> **Exercise instructions**: Copy every line of the records below where the word "will" occurs.

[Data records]
↓↓↓
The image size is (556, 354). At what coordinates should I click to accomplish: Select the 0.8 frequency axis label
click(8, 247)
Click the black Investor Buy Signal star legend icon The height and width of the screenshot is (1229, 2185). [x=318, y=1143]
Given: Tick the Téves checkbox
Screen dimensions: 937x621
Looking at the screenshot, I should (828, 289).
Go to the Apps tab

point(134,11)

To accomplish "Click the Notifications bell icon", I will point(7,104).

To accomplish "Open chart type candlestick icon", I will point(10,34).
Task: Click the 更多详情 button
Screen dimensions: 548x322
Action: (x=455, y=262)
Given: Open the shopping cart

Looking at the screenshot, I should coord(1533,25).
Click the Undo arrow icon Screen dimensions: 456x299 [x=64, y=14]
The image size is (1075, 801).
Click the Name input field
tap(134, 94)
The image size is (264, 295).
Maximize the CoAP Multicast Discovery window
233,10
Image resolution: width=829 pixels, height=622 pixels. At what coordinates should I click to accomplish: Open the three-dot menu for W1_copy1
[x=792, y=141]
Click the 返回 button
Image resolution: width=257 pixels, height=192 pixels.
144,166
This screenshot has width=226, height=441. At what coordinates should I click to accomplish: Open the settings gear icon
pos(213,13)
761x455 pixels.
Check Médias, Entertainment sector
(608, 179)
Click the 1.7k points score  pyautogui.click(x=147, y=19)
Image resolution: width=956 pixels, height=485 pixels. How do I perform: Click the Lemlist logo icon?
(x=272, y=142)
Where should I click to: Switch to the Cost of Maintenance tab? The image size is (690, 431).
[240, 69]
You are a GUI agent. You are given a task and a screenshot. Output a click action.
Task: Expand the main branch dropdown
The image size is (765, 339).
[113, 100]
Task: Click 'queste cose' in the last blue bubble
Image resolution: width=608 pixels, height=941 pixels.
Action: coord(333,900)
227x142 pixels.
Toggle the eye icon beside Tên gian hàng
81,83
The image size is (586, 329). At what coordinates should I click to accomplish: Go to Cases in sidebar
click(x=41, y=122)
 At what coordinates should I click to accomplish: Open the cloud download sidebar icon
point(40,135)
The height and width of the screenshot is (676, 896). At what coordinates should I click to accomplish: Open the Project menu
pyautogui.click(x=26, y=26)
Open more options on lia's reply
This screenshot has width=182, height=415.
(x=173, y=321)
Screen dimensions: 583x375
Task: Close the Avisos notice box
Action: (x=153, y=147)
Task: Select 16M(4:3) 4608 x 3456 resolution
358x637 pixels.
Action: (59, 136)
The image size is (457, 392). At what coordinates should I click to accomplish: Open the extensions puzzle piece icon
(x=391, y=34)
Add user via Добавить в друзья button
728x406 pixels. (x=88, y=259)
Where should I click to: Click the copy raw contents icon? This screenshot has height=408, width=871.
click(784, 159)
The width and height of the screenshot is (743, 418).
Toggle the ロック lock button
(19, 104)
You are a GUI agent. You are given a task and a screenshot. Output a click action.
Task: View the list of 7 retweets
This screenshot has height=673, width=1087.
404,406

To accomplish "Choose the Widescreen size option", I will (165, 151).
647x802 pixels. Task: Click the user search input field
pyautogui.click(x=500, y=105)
↑↑↑
> **Exercise output**:
To accomplish "Click the Notifications bell icon", I will point(7,104).
To accomplish "Open chart type candlestick icon", I will point(10,34).
To accomplish "Choose the Widescreen size option", I will (165, 151).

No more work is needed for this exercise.